What is best way to screen print white ink on a black ribbed shirt?
Asked by verrellh -

Answer

Discharge white would work best on a black ribbed garment, assuming the garment is discharge-friendly and you're proficient at water based inks.

If that is not an option, print plastisol. In order to avoid a chunky (super thick/ heavy) print,  adjust your inks to print well on the ribbed fabric. We add curable reducer and/or soft hand additive when printing plastisol on ribbed garments to allow the inks to fall into the "valleys" of the rib.

You can cake on white plastisol and make it pure white, but the print may be too thick, especially on a tank top. With the thinned down ink, you may not get a 100 percent white print but, with the reducer and soft-hand additive, the ink with thin enough to drop into the valleys of the ribbed material which will allow for full coverage on fabric.  

When the plastisol ink is not treated with the reducers, it tends to do one of two things (besides being a thick heavy print): Either the print area will hold its shape and the garment will distort around it if stretched, or the plastisol print will split when pulled apart where it bridges (rather than fills, as it should) those valleys of the ribs.

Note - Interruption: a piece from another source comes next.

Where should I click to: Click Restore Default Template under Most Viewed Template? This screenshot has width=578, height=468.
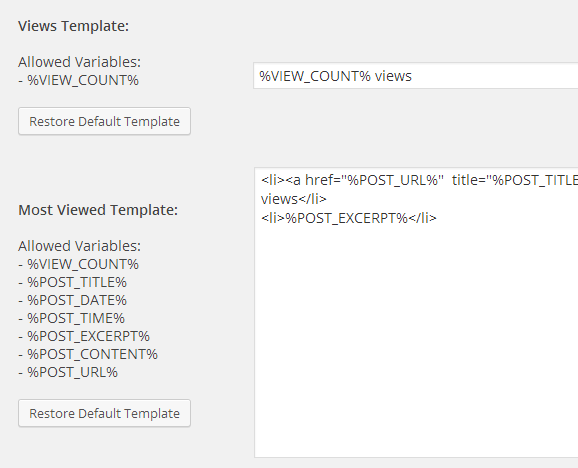pyautogui.click(x=104, y=413)
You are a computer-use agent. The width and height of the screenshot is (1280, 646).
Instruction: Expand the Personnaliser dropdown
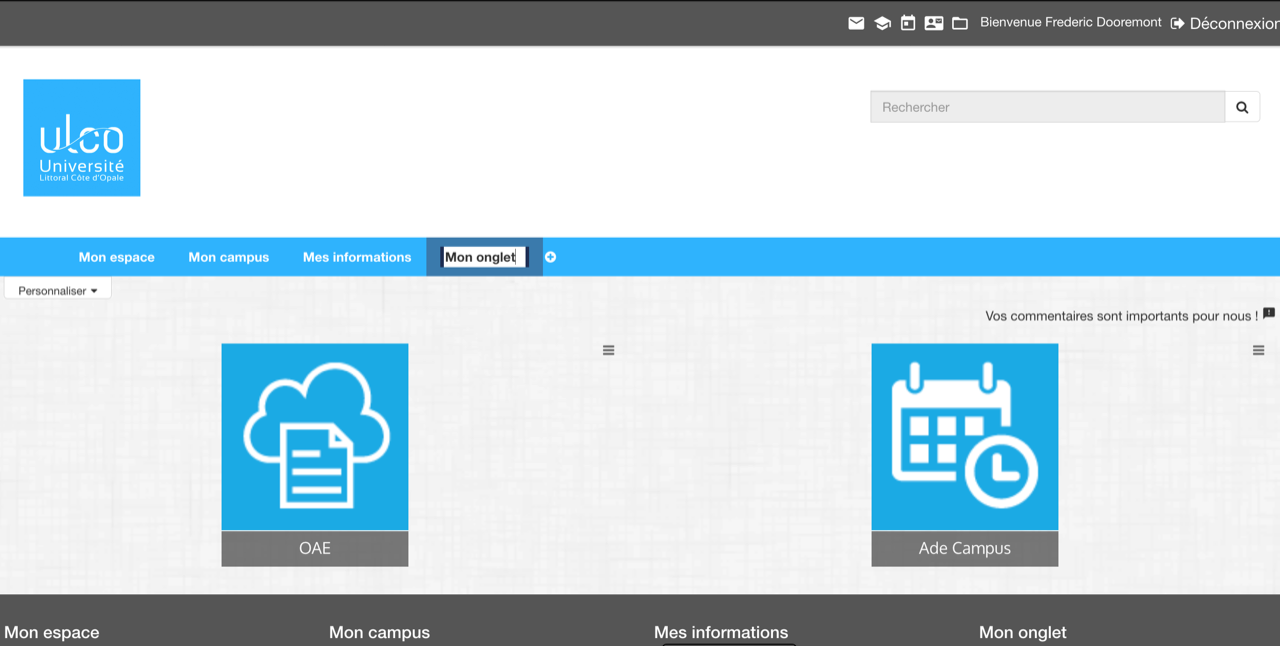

This is why I say discharge is best.  Because printing discharge drives the ink into the fabric, covering the peaks and valleys of the ribbed garments evenly, and since there is no layer of plastisol ink on top of the fabric trying to bridge the peaks and valleys, there is no ink to split apart when stretched and the print stretches with the fabric. You do not have to worry about printing a thick layer of plastisol ink on top of the fabric to bridge those valleys, nor do you have to use any reducers or worry about splitting. 

The most important part of the process, however, is having a very open and honest dialogue with the customer.  Make sure they know that printing on ribbed is tough, and that opacity may have to be sacrificed for a soft print. I always suggest printing on a standard jersey material tank top for best quality; show the customer examples of each and let them make the decision.